◆ Try it
Give every entry again, word for word.
BEGIN Data for analysis
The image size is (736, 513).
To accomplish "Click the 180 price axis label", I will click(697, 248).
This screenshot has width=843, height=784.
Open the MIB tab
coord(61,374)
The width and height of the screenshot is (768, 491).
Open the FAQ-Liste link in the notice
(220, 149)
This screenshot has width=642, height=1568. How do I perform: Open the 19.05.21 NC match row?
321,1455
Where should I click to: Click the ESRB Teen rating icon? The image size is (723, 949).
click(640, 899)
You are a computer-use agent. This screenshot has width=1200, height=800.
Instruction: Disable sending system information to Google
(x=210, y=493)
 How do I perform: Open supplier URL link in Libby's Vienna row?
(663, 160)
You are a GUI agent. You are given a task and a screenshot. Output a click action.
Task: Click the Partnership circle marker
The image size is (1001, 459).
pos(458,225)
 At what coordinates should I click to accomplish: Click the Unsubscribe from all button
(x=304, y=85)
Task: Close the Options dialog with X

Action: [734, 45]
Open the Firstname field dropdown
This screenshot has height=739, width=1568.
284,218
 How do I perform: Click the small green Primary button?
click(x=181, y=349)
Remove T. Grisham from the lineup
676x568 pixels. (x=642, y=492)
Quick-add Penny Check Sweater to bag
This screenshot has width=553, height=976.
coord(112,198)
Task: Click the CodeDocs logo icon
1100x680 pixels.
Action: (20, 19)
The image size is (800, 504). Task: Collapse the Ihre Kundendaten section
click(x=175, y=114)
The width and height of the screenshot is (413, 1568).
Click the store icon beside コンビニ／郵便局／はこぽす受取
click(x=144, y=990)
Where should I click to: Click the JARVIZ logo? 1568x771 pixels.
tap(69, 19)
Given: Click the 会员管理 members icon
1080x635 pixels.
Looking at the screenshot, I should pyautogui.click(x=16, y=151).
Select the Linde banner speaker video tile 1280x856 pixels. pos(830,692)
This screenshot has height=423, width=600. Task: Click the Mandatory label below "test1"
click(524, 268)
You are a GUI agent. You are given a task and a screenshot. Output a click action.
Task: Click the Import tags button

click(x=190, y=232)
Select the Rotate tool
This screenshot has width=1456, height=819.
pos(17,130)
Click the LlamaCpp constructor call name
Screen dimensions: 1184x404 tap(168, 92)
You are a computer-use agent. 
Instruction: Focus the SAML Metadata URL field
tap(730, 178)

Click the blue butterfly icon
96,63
END Data for analysis
◆ Task answer
The image size is (736, 513).
To accomplish "Click the 180 price axis label", I will click(697, 248).
This screenshot has width=843, height=784.
Open the MIB tab
coord(61,374)
The width and height of the screenshot is (768, 491).
Open the FAQ-Liste link in the notice
(220, 149)
This screenshot has width=642, height=1568. How do I perform: Open the 19.05.21 NC match row?
321,1455
Where should I click to: Click the ESRB Teen rating icon? The image size is (723, 949).
click(640, 899)
You are a computer-use agent. This screenshot has width=1200, height=800.
Instruction: Disable sending system information to Google
(x=210, y=493)
 How do I perform: Open supplier URL link in Libby's Vienna row?
(663, 160)
You are a GUI agent. You are given a task and a screenshot. Output a click action.
Task: Click the Partnership circle marker
The image size is (1001, 459).
pos(458,225)
 At what coordinates should I click to accomplish: Click the Unsubscribe from all button
(x=304, y=85)
Task: Close the Options dialog with X

Action: [734, 45]
Open the Firstname field dropdown
This screenshot has height=739, width=1568.
284,218
 How do I perform: Click the small green Primary button?
click(x=181, y=349)
Remove T. Grisham from the lineup
676x568 pixels. (x=642, y=492)
Quick-add Penny Check Sweater to bag
This screenshot has width=553, height=976.
coord(112,198)
Task: Click the CodeDocs logo icon
1100x680 pixels.
Action: (20, 19)
The image size is (800, 504). Task: Collapse the Ihre Kundendaten section
click(x=175, y=114)
The width and height of the screenshot is (413, 1568).
Click the store icon beside コンビニ／郵便局／はこぽす受取
click(x=144, y=990)
Where should I click to: Click the JARVIZ logo? 1568x771 pixels.
tap(69, 19)
Given: Click the 会员管理 members icon
1080x635 pixels.
Looking at the screenshot, I should pyautogui.click(x=16, y=151).
Select the Linde banner speaker video tile 1280x856 pixels. pos(830,692)
This screenshot has height=423, width=600. Task: Click the Mandatory label below "test1"
click(524, 268)
You are a GUI agent. You are given a task and a screenshot. Output a click action.
Task: Click the Import tags button

click(x=190, y=232)
Select the Rotate tool
This screenshot has width=1456, height=819.
pos(17,130)
Click the LlamaCpp constructor call name
Screen dimensions: 1184x404 tap(168, 92)
You are a computer-use agent. 
Instruction: Focus the SAML Metadata URL field
tap(730, 178)

Click the blue butterfly icon
96,63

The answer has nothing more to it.